* TASK DESCRIPTION: Swap every "screenshot" in the rows below for "screen capture" and keep everything else the same. Omit the pictures from your output.

* RECORDS FOR THIS EXERCISE:
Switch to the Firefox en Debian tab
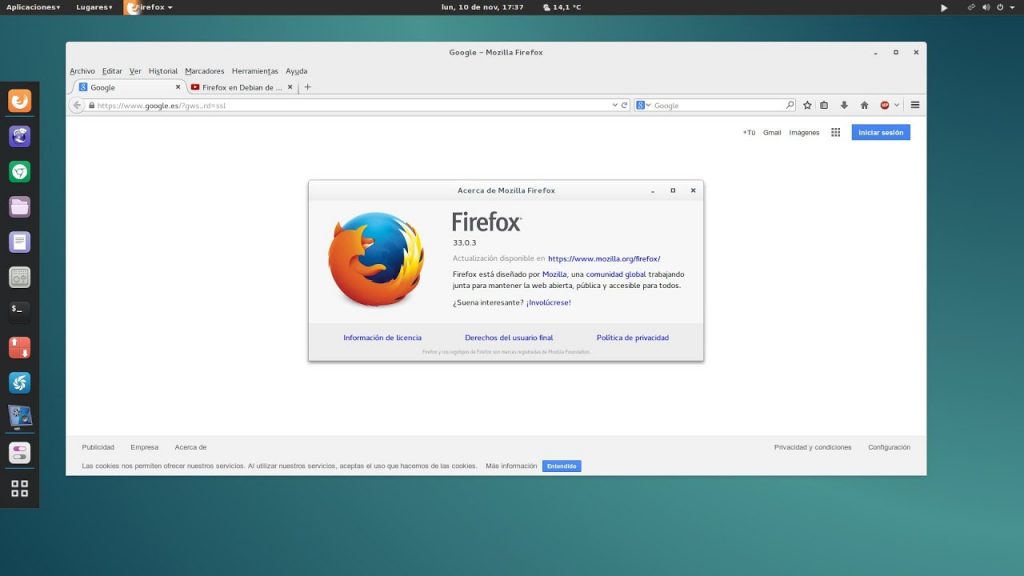 pyautogui.click(x=237, y=87)
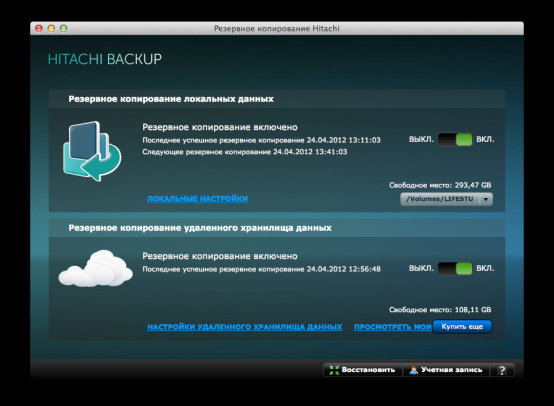The image size is (554, 406).
Task: Click the ПРОСМОТРЕТЬ МОИ link
Action: pos(393,327)
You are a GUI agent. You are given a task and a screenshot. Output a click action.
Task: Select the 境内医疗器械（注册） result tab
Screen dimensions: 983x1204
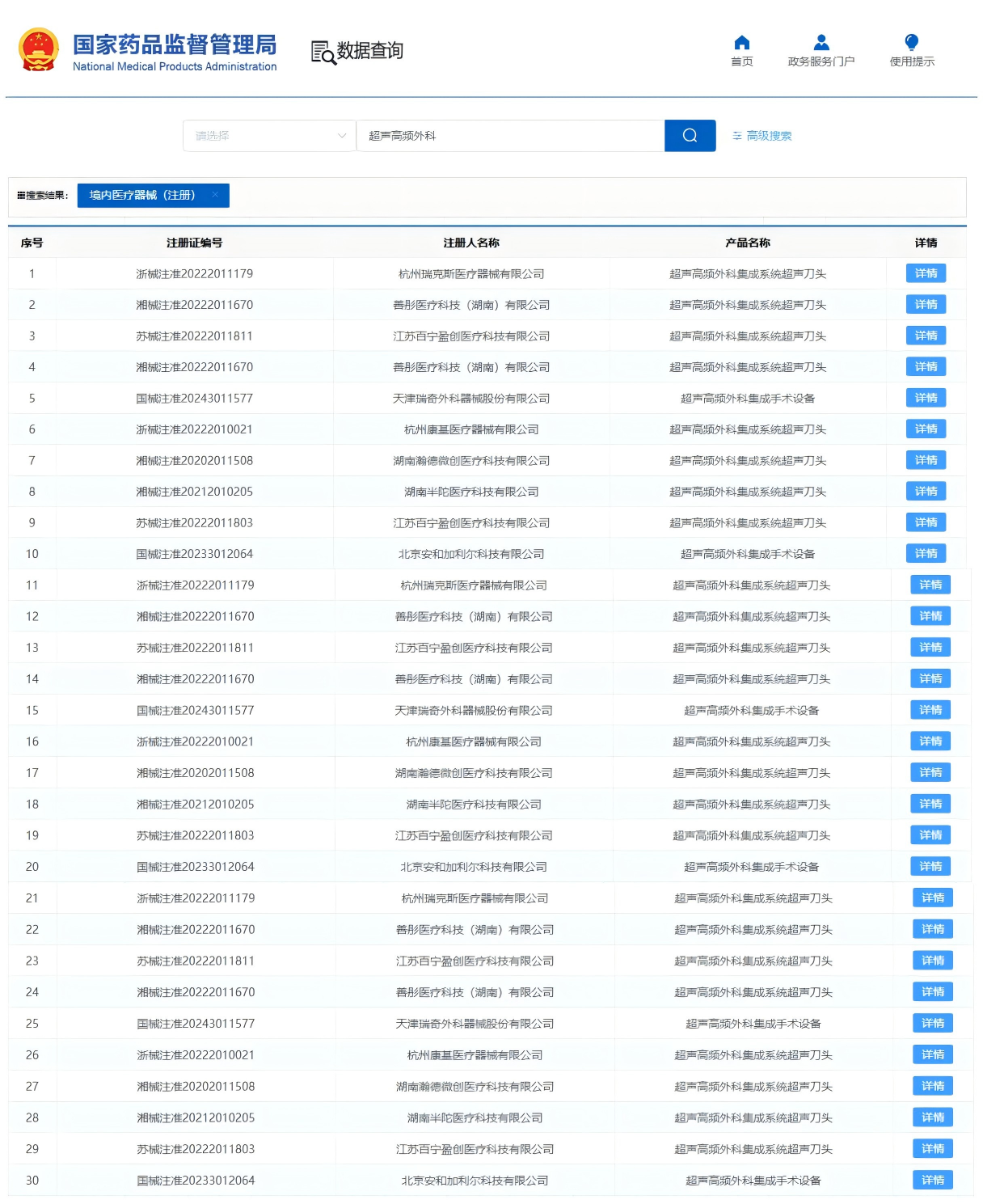click(142, 196)
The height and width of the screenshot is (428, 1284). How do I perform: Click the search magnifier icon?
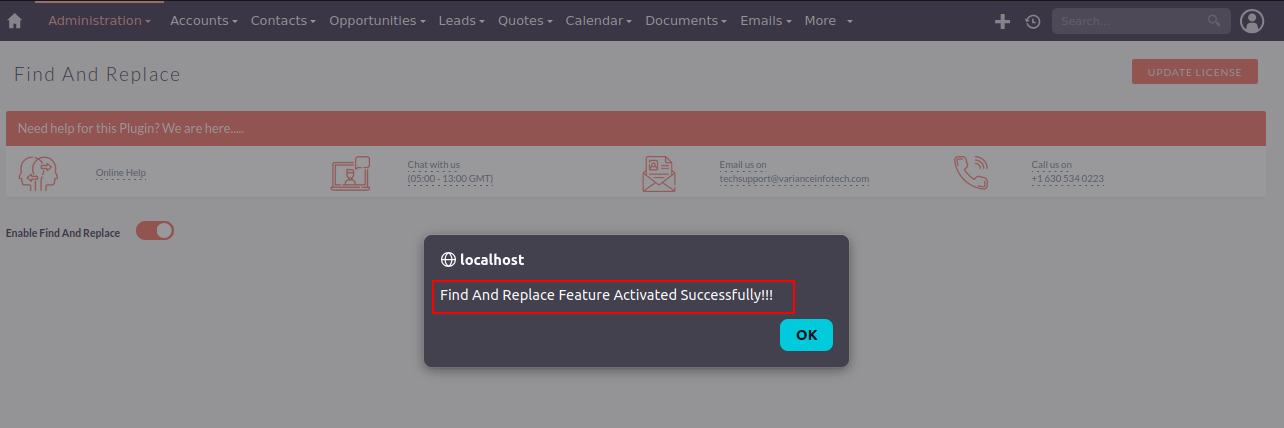[x=1214, y=21]
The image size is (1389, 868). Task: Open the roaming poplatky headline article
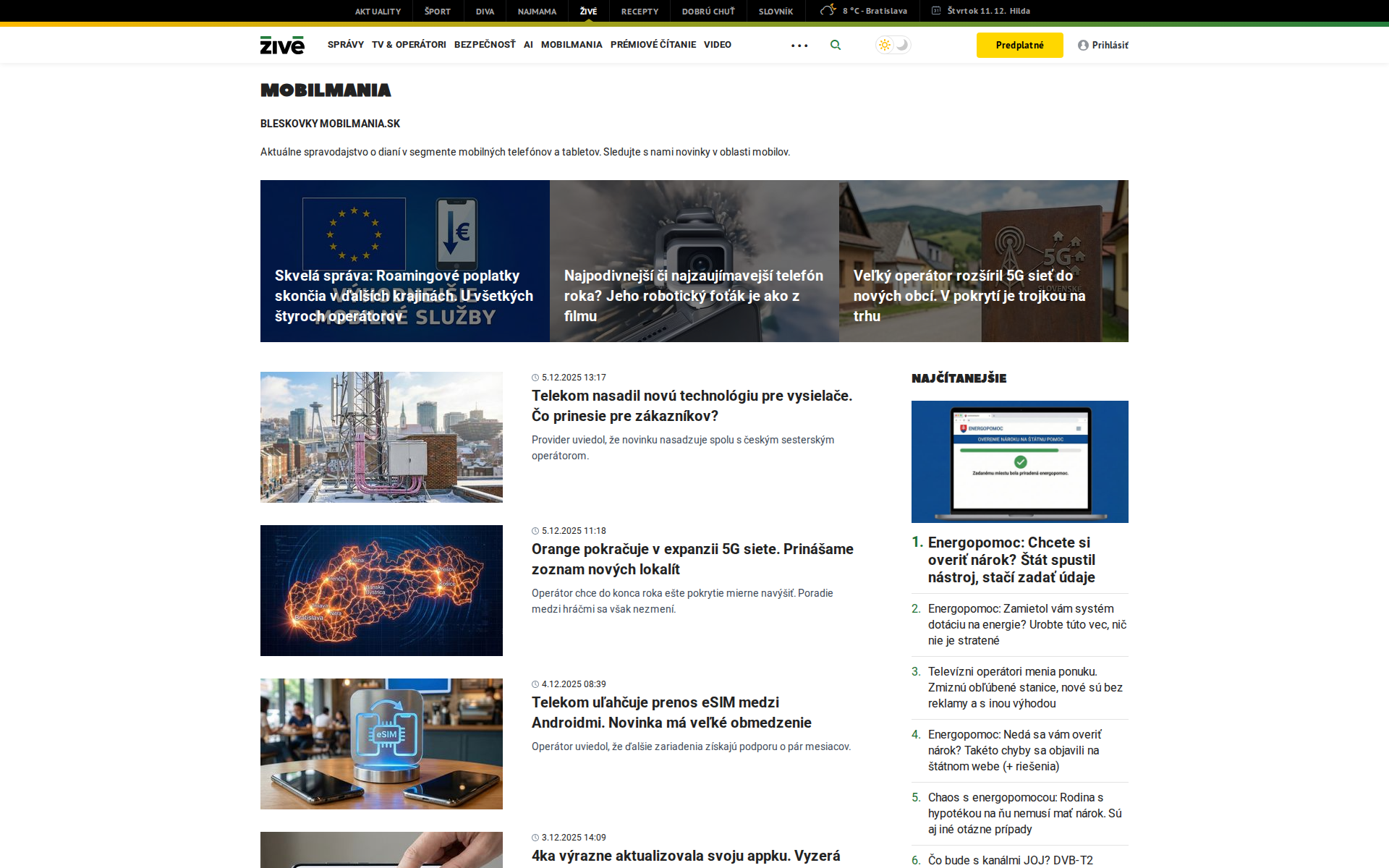coord(404,295)
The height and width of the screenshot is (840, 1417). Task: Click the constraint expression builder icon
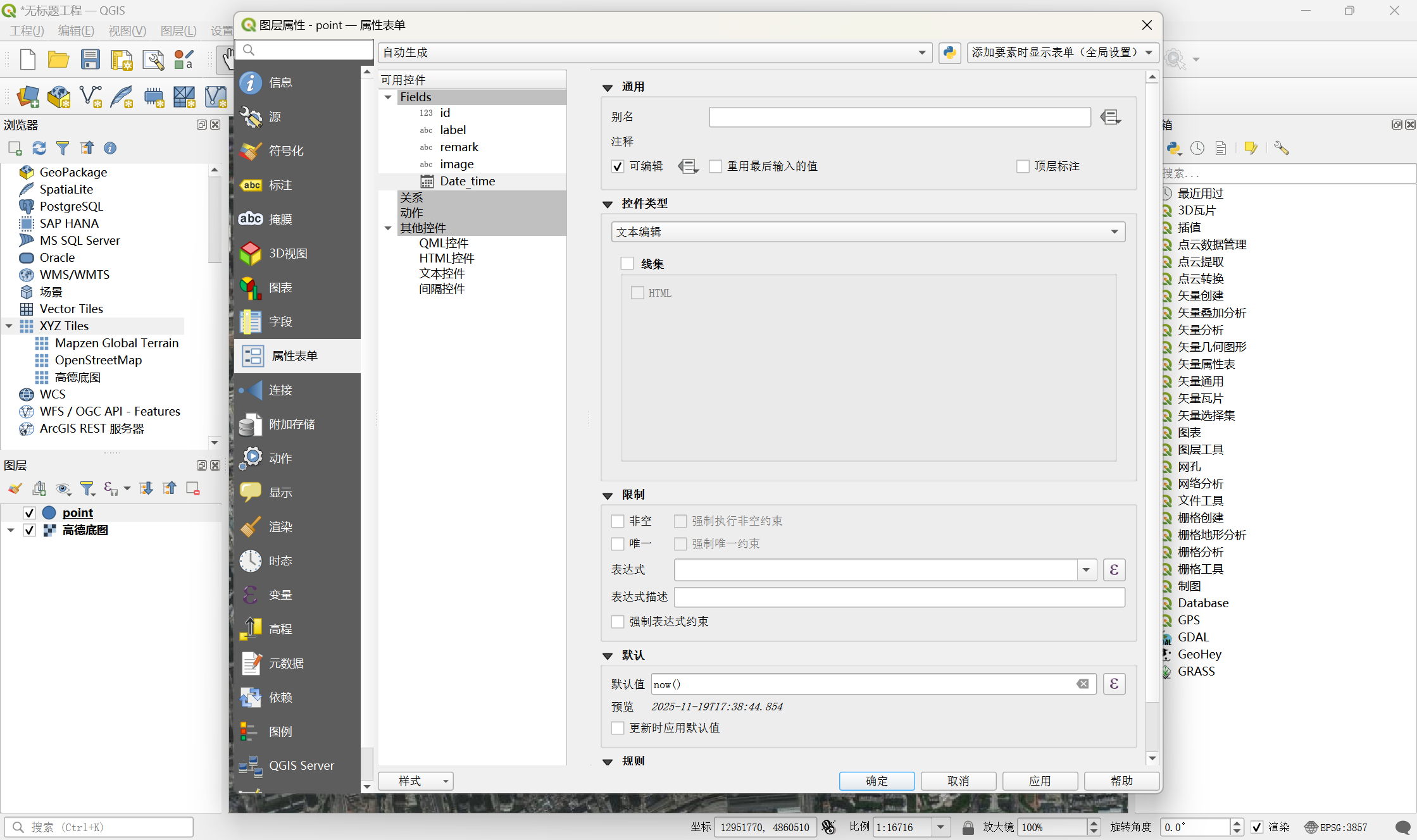1114,570
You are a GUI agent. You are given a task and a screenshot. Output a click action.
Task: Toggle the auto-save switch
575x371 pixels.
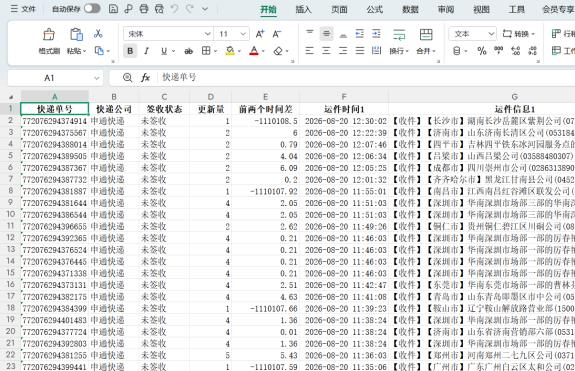92,8
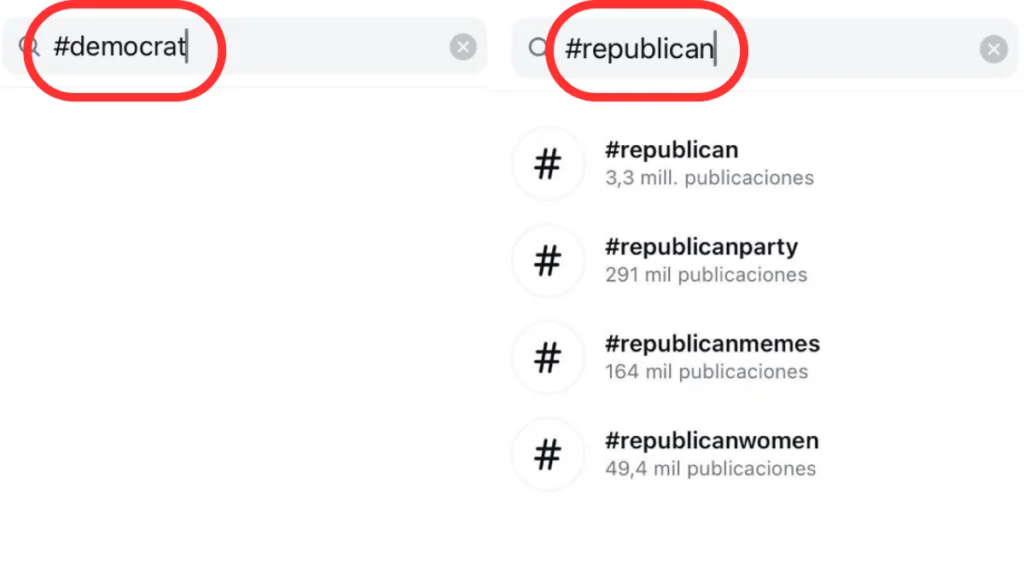
Task: Click the '3,3 mill. publicaciones' count
Action: tap(709, 179)
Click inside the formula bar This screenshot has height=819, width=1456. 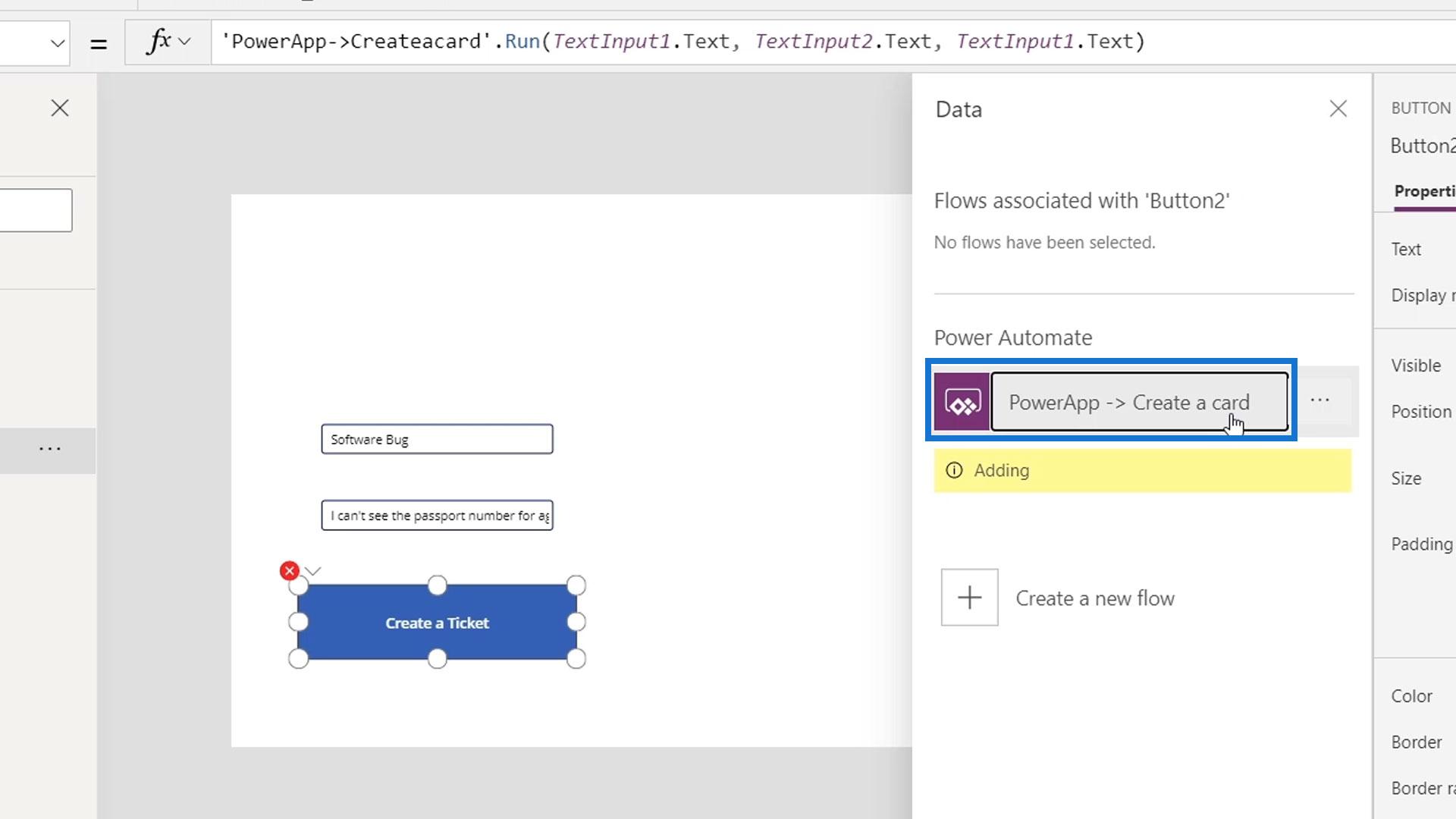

* FINAL RESULT:
Switch to the Firefox en Debian tab
 pyautogui.click(x=237, y=87)
The image size is (554, 406).
Task: Click the ПРОСМОТРЕТЬ МОИ link
Action: pos(393,327)
You are a GUI agent. You are given a task and a screen capture. Output a click action.
Task: Select the 境内医疗器械（注册） result tab
Screen dimensions: 983x1204
click(142, 196)
The height and width of the screen capture is (428, 1284). How do I perform: Click the search magnifier icon?
[x=1214, y=21]
The image size is (1389, 868). Task: Open the roaming poplatky headline article
coord(404,295)
The height and width of the screen capture is (840, 1417). Task: Click the constraint expression builder icon
1114,570
You are a GUI agent. You are given a task and a screen capture. Output a click action.
Task: Toggle the auto-save switch
575x371 pixels.
92,8
Task: Click the '3,3 mill. publicaciones' count
Action: tap(709, 179)
Click inside the formula bar This screen capture has height=819, width=1456. 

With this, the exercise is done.